━━━ Source material ━━━

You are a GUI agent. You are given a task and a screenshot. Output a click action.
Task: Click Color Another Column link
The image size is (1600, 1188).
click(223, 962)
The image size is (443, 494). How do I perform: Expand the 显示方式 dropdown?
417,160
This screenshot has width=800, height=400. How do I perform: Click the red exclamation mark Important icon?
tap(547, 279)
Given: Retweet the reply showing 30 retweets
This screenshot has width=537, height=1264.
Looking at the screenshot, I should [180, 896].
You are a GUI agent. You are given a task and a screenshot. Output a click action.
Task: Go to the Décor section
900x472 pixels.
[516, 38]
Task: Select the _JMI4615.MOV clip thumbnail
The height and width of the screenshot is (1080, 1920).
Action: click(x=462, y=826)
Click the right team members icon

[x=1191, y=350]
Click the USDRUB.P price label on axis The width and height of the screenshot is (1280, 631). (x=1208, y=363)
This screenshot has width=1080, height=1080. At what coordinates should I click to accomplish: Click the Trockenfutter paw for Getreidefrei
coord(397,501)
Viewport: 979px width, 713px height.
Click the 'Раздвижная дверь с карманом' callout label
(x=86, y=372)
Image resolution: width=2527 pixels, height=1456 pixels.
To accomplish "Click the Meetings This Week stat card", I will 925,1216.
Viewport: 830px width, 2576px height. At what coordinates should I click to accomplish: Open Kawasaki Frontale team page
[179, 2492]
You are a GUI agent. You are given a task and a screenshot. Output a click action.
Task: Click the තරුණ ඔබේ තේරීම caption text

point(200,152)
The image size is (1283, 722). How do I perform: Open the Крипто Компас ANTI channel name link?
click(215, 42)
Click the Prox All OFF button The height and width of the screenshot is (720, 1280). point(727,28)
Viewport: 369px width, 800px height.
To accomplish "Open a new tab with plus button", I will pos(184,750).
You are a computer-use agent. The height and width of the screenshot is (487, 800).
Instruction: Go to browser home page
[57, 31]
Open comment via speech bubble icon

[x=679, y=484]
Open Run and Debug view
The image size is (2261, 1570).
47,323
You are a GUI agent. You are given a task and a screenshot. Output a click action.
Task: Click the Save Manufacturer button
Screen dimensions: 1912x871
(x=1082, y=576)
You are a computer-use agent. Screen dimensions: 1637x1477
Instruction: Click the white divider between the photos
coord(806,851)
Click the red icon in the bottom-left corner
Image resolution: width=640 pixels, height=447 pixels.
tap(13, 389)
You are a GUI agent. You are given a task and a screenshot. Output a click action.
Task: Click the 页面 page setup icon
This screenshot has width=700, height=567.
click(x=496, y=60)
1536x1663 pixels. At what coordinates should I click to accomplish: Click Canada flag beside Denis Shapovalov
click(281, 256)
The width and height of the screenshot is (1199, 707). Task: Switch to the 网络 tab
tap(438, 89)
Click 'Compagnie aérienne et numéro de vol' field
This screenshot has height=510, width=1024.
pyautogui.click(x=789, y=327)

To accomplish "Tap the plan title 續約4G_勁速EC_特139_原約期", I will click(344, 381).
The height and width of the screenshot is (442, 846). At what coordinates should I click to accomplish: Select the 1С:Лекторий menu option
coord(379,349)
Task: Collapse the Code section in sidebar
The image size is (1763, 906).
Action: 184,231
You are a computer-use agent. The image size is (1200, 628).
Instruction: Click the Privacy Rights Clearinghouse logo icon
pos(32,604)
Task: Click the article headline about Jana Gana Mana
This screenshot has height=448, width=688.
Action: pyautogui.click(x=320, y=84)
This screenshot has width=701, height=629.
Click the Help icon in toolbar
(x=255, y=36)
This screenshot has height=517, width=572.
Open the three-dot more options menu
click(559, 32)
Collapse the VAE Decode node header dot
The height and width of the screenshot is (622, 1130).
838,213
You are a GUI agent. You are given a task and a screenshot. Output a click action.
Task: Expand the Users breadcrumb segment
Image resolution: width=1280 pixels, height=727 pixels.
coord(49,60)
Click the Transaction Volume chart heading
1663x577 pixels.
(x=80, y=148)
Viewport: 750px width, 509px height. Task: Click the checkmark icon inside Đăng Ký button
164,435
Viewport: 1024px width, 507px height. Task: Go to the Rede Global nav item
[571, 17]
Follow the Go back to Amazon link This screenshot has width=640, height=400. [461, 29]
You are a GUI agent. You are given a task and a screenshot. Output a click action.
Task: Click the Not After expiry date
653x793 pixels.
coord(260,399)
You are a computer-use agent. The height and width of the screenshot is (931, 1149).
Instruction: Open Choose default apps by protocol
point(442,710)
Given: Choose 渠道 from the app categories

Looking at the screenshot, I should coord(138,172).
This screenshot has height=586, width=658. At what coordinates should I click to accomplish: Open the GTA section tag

━━━

= Your goal =
Copy all of the records above word for word, keeping every line exactly as it appears.

= Task output =
You are a GUI agent. You are given a task and a screenshot. Output a click action.
Task: Click Color Another Column link
The image size is (1600, 1188).
click(223, 962)
The image size is (443, 494). How do I perform: Expand the 显示方式 dropdown?
417,160
This screenshot has width=800, height=400. How do I perform: Click the red exclamation mark Important icon?
tap(547, 279)
Given: Retweet the reply showing 30 retweets
This screenshot has width=537, height=1264.
Looking at the screenshot, I should [180, 896].
You are a GUI agent. You are given a task and a screenshot. Output a click action.
Task: Go to the Décor section
900x472 pixels.
[516, 38]
Task: Select the _JMI4615.MOV clip thumbnail
The height and width of the screenshot is (1080, 1920).
Action: click(x=462, y=826)
Click the right team members icon

[x=1191, y=350]
Click the USDRUB.P price label on axis The width and height of the screenshot is (1280, 631). (x=1208, y=363)
This screenshot has width=1080, height=1080. At what coordinates should I click to accomplish: Click the Trockenfutter paw for Getreidefrei
coord(397,501)
Viewport: 979px width, 713px height.
Click the 'Раздвижная дверь с карманом' callout label
(x=86, y=372)
Image resolution: width=2527 pixels, height=1456 pixels.
To accomplish "Click the Meetings This Week stat card", I will 925,1216.
Viewport: 830px width, 2576px height. At what coordinates should I click to accomplish: Open Kawasaki Frontale team page
[179, 2492]
You are a GUI agent. You are given a task and a screenshot. Output a click action.
Task: Click the තරුණ ඔබේ තේරීම caption text

point(200,152)
The image size is (1283, 722). How do I perform: Open the Крипто Компас ANTI channel name link?
click(215, 42)
Click the Prox All OFF button The height and width of the screenshot is (720, 1280). point(727,28)
Viewport: 369px width, 800px height.
To accomplish "Open a new tab with plus button", I will pos(184,750).
You are a computer-use agent. The height and width of the screenshot is (487, 800).
Instruction: Go to browser home page
[57, 31]
Open comment via speech bubble icon

[x=679, y=484]
Open Run and Debug view
The image size is (2261, 1570).
47,323
You are a GUI agent. You are given a task and a screenshot. Output a click action.
Task: Click the Save Manufacturer button
Screen dimensions: 1912x871
(x=1082, y=576)
You are a computer-use agent. Screen dimensions: 1637x1477
Instruction: Click the white divider between the photos
coord(806,851)
Click the red icon in the bottom-left corner
Image resolution: width=640 pixels, height=447 pixels.
tap(13, 389)
You are a GUI agent. You are given a task and a screenshot. Output a click action.
Task: Click the 页面 page setup icon
This screenshot has width=700, height=567.
click(x=496, y=60)
1536x1663 pixels. At what coordinates should I click to accomplish: Click Canada flag beside Denis Shapovalov
click(281, 256)
The width and height of the screenshot is (1199, 707). Task: Switch to the 网络 tab
tap(438, 89)
Click 'Compagnie aérienne et numéro de vol' field
This screenshot has height=510, width=1024.
pyautogui.click(x=789, y=327)

To accomplish "Tap the plan title 續約4G_勁速EC_特139_原約期", I will click(344, 381).
The height and width of the screenshot is (442, 846). At what coordinates should I click to accomplish: Select the 1С:Лекторий menu option
coord(379,349)
Task: Collapse the Code section in sidebar
The image size is (1763, 906).
Action: 184,231
You are a computer-use agent. The image size is (1200, 628).
Instruction: Click the Privacy Rights Clearinghouse logo icon
pos(32,604)
Task: Click the article headline about Jana Gana Mana
This screenshot has height=448, width=688.
Action: pyautogui.click(x=320, y=84)
This screenshot has width=701, height=629.
Click the Help icon in toolbar
(x=255, y=36)
This screenshot has height=517, width=572.
Open the three-dot more options menu
click(559, 32)
Collapse the VAE Decode node header dot
The height and width of the screenshot is (622, 1130).
838,213
You are a GUI agent. You are given a task and a screenshot. Output a click action.
Task: Expand the Users breadcrumb segment
Image resolution: width=1280 pixels, height=727 pixels.
coord(49,60)
Click the Transaction Volume chart heading
1663x577 pixels.
(x=80, y=148)
Viewport: 750px width, 509px height. Task: Click the checkmark icon inside Đăng Ký button
164,435
Viewport: 1024px width, 507px height. Task: Go to the Rede Global nav item
[571, 17]
Follow the Go back to Amazon link This screenshot has width=640, height=400. [461, 29]
You are a GUI agent. You are given a task and a screenshot. Output a click action.
Task: Click the Not After expiry date
653x793 pixels.
coord(260,399)
You are a computer-use agent. The height and width of the screenshot is (931, 1149).
Instruction: Open Choose default apps by protocol
point(442,710)
Given: Choose 渠道 from the app categories

Looking at the screenshot, I should coord(138,172).
This screenshot has height=586, width=658. At what coordinates should I click to accomplish: Open the GTA section tag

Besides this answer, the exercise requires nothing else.